**WHAT TO PRODUCE**
Only the lines from the top of the material through the line containing "Click the lottery" should be restated, each one exactly.
BEGIN
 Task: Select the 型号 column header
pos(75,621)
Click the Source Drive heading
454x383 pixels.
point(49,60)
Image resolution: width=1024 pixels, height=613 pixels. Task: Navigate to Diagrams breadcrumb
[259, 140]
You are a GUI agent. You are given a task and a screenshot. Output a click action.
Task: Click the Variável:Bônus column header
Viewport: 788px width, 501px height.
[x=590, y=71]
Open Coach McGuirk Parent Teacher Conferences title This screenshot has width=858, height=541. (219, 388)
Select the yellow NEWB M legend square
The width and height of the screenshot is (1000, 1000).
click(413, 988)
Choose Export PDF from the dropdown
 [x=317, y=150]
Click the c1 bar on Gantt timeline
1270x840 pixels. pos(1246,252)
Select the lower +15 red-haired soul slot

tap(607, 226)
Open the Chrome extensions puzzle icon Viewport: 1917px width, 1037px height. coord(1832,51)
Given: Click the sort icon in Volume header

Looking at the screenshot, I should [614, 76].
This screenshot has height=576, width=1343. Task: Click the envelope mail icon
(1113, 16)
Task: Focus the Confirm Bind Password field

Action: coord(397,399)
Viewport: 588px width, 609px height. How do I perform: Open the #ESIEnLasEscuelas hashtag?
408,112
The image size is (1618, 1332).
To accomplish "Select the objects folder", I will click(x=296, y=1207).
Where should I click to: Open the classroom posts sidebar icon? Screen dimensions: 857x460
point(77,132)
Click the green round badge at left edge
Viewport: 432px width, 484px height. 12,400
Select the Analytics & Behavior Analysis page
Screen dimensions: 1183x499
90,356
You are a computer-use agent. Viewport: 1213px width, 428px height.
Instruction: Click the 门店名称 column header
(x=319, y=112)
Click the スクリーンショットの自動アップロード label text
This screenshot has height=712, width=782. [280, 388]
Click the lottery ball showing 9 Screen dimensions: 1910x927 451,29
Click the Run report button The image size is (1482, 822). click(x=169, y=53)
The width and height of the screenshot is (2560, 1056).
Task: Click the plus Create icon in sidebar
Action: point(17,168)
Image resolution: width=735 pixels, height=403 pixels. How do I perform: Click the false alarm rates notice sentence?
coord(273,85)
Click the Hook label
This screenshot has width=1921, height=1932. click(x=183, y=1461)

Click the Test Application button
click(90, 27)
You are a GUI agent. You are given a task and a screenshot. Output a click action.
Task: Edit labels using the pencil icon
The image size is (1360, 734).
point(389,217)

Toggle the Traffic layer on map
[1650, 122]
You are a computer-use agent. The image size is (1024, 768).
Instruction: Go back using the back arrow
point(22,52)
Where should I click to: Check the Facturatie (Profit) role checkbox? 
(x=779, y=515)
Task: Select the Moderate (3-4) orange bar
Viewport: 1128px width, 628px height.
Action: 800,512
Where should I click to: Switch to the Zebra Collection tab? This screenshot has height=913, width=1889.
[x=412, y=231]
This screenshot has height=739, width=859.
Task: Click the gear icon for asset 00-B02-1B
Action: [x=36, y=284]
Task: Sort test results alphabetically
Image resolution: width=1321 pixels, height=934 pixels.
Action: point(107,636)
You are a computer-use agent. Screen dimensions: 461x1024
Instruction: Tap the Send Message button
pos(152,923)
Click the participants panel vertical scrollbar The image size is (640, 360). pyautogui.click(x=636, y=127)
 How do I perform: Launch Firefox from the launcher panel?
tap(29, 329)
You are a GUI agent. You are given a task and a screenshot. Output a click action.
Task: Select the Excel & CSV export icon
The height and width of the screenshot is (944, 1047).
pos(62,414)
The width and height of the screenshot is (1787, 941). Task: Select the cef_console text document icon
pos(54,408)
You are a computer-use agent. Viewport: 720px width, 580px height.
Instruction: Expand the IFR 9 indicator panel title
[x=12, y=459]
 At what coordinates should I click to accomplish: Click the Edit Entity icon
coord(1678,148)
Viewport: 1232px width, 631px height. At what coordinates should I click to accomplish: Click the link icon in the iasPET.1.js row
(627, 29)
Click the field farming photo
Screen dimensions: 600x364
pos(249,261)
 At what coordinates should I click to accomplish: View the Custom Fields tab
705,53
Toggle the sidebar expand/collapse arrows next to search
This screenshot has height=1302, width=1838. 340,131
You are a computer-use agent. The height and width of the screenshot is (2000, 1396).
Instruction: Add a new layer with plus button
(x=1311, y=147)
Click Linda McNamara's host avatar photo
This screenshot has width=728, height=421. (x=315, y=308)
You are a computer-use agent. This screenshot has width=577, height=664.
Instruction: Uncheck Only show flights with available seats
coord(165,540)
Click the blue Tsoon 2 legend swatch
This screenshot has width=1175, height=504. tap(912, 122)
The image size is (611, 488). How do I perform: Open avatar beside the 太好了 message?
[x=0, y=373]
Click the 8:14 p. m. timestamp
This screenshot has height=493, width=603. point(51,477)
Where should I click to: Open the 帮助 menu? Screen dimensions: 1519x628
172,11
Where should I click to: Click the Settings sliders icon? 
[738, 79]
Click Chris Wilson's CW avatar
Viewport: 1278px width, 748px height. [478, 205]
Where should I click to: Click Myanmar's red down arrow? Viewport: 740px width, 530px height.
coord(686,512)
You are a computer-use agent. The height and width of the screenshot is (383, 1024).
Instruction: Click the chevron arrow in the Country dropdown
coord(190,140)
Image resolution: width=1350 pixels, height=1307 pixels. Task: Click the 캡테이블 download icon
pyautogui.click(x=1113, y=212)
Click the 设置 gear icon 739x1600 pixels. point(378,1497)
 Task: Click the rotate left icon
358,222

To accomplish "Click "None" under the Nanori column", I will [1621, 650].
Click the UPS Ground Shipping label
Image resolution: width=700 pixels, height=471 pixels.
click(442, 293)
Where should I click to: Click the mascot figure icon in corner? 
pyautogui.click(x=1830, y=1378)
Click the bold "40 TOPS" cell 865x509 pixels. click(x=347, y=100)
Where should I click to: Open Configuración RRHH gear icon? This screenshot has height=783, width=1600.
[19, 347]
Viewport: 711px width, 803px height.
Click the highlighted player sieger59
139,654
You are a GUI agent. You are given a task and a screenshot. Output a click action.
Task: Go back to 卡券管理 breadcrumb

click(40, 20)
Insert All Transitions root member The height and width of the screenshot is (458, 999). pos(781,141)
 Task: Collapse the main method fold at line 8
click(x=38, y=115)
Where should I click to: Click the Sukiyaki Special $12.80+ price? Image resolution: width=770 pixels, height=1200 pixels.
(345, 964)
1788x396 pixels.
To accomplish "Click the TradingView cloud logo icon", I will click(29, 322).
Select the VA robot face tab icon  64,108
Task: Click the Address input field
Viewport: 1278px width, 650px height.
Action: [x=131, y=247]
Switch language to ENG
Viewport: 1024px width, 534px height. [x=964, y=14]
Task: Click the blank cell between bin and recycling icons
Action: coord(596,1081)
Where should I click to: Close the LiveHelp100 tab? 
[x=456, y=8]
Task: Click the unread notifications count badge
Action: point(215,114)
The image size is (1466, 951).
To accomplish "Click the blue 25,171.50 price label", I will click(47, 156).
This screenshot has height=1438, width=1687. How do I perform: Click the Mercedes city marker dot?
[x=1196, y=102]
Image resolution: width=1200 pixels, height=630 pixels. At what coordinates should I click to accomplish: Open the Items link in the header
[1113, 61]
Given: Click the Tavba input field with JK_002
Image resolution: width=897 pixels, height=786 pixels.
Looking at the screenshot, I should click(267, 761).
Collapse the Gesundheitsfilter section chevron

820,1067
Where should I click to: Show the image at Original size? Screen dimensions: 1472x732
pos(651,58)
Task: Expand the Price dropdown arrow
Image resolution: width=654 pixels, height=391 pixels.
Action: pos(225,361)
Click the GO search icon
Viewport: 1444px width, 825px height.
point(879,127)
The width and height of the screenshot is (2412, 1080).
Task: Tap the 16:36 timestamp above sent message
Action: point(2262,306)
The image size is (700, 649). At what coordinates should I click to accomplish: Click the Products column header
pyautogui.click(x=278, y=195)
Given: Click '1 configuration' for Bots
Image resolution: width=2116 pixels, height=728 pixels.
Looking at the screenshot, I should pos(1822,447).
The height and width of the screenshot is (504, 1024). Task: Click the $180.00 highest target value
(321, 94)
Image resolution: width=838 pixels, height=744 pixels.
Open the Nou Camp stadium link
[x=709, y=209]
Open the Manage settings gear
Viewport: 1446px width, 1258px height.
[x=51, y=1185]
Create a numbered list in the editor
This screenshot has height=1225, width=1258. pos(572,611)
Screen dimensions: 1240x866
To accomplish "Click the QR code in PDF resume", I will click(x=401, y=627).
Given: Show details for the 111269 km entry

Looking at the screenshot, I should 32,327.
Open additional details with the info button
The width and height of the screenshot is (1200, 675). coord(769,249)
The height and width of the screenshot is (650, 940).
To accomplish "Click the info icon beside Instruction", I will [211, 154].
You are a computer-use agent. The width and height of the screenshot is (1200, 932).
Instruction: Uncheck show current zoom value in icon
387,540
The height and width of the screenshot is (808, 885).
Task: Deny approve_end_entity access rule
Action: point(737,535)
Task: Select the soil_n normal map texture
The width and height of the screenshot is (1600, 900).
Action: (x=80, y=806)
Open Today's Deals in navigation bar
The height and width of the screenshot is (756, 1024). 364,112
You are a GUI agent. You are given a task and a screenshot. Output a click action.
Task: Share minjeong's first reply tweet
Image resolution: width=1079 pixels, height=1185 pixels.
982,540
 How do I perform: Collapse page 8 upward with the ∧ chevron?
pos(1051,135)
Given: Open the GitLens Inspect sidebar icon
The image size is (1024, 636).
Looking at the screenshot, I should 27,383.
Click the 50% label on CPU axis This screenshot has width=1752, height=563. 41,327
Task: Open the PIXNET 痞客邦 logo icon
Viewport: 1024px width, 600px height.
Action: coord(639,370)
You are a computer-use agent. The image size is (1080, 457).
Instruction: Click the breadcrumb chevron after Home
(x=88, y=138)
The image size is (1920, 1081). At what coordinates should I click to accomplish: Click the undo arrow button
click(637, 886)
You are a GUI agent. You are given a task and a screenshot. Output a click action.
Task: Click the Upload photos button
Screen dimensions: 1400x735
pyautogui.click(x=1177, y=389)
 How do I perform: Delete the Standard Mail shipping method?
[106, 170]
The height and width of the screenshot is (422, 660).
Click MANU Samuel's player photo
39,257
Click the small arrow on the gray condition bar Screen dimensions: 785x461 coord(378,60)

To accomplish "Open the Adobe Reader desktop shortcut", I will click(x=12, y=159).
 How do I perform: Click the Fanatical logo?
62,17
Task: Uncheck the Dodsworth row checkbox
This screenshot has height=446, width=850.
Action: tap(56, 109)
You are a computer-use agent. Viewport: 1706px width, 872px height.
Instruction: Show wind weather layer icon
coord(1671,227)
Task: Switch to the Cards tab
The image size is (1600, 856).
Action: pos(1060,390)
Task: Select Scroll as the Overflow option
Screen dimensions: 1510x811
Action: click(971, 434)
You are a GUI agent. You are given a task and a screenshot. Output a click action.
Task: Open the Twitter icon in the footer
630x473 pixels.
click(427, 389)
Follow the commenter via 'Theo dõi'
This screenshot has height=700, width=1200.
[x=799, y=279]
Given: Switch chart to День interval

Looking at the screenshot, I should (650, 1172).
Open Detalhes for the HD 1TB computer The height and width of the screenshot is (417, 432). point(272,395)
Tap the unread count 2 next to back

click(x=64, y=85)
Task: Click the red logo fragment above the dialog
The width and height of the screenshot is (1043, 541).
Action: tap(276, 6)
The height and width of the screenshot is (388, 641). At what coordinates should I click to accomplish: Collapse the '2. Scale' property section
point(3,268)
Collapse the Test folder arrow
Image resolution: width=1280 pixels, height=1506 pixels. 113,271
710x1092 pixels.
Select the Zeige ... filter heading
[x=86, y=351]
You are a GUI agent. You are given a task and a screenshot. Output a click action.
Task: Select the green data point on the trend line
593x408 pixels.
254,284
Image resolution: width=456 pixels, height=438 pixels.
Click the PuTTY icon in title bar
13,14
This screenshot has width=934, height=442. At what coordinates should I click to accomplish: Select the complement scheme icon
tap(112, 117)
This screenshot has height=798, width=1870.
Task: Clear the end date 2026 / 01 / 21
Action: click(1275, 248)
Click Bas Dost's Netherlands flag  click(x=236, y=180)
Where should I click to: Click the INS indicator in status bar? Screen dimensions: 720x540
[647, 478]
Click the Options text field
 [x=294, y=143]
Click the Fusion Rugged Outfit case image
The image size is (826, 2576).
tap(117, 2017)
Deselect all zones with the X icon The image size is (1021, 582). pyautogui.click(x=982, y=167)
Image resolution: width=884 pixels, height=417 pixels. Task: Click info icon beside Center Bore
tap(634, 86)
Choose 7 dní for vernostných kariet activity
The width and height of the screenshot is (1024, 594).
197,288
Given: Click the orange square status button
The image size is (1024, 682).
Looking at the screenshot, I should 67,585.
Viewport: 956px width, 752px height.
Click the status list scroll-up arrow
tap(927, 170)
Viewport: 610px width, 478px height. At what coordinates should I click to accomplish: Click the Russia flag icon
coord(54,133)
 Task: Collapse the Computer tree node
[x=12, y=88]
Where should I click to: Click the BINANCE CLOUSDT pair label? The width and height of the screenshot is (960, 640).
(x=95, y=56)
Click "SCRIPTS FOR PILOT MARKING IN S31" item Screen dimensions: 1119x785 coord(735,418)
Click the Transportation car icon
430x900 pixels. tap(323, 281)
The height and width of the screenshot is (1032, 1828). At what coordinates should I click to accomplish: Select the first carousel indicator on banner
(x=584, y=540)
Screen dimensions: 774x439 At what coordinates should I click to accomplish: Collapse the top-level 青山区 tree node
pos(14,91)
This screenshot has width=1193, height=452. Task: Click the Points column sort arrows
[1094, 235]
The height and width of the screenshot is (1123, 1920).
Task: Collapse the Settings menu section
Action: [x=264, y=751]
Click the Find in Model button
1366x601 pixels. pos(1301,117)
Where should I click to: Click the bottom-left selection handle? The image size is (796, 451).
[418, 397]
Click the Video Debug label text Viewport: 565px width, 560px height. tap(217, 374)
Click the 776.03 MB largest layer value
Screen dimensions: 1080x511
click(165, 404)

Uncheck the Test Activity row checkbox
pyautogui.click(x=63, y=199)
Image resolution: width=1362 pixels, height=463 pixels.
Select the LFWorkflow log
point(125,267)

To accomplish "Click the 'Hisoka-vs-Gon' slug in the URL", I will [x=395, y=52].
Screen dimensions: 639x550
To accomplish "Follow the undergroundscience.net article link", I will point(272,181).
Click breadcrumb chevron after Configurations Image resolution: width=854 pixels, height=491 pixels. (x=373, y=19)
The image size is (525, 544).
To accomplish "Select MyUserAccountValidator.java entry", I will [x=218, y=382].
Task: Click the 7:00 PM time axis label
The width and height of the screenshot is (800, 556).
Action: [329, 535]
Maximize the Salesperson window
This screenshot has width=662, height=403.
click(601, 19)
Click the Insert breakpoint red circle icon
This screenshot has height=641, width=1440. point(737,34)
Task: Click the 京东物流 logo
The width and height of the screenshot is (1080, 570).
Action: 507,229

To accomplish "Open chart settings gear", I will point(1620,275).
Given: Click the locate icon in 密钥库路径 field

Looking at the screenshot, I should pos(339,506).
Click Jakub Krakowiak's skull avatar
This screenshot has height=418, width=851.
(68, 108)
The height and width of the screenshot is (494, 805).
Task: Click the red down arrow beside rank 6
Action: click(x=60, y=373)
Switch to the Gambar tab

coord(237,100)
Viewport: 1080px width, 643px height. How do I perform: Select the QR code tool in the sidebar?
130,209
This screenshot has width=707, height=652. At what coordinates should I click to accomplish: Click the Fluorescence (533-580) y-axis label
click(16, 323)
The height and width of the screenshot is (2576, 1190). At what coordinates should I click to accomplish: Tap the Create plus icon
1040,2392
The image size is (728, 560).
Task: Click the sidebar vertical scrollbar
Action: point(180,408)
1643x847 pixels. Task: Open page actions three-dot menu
END
**WRITTEN RESPONSE**
 Task: Select the 型号 column header
pos(75,621)
Click the Source Drive heading
454x383 pixels.
point(49,60)
Image resolution: width=1024 pixels, height=613 pixels. Task: Navigate to Diagrams breadcrumb
[259, 140]
You are a GUI agent. You are given a task and a screenshot. Output a click action.
Task: Click the Variável:Bônus column header
Viewport: 788px width, 501px height.
[x=590, y=71]
Open Coach McGuirk Parent Teacher Conferences title This screenshot has width=858, height=541. (219, 388)
Select the yellow NEWB M legend square
The width and height of the screenshot is (1000, 1000).
click(413, 988)
Choose Export PDF from the dropdown
 [x=317, y=150]
Click the c1 bar on Gantt timeline
1270x840 pixels. pos(1246,252)
Select the lower +15 red-haired soul slot

tap(607, 226)
Open the Chrome extensions puzzle icon Viewport: 1917px width, 1037px height. coord(1832,51)
Given: Click the sort icon in Volume header

Looking at the screenshot, I should [614, 76].
This screenshot has height=576, width=1343. Task: Click the envelope mail icon
(1113, 16)
Task: Focus the Confirm Bind Password field

Action: coord(397,399)
Viewport: 588px width, 609px height. How do I perform: Open the #ESIEnLasEscuelas hashtag?
408,112
The image size is (1618, 1332).
To accomplish "Select the objects folder", I will click(x=296, y=1207).
Where should I click to: Open the classroom posts sidebar icon? Screen dimensions: 857x460
point(77,132)
Click the green round badge at left edge
Viewport: 432px width, 484px height. 12,400
Select the Analytics & Behavior Analysis page
Screen dimensions: 1183x499
90,356
You are a computer-use agent. Viewport: 1213px width, 428px height.
Instruction: Click the 门店名称 column header
(x=319, y=112)
Click the スクリーンショットの自動アップロード label text
This screenshot has height=712, width=782. [280, 388]
Click the lottery ball showing 9 Screen dimensions: 1910x927 451,29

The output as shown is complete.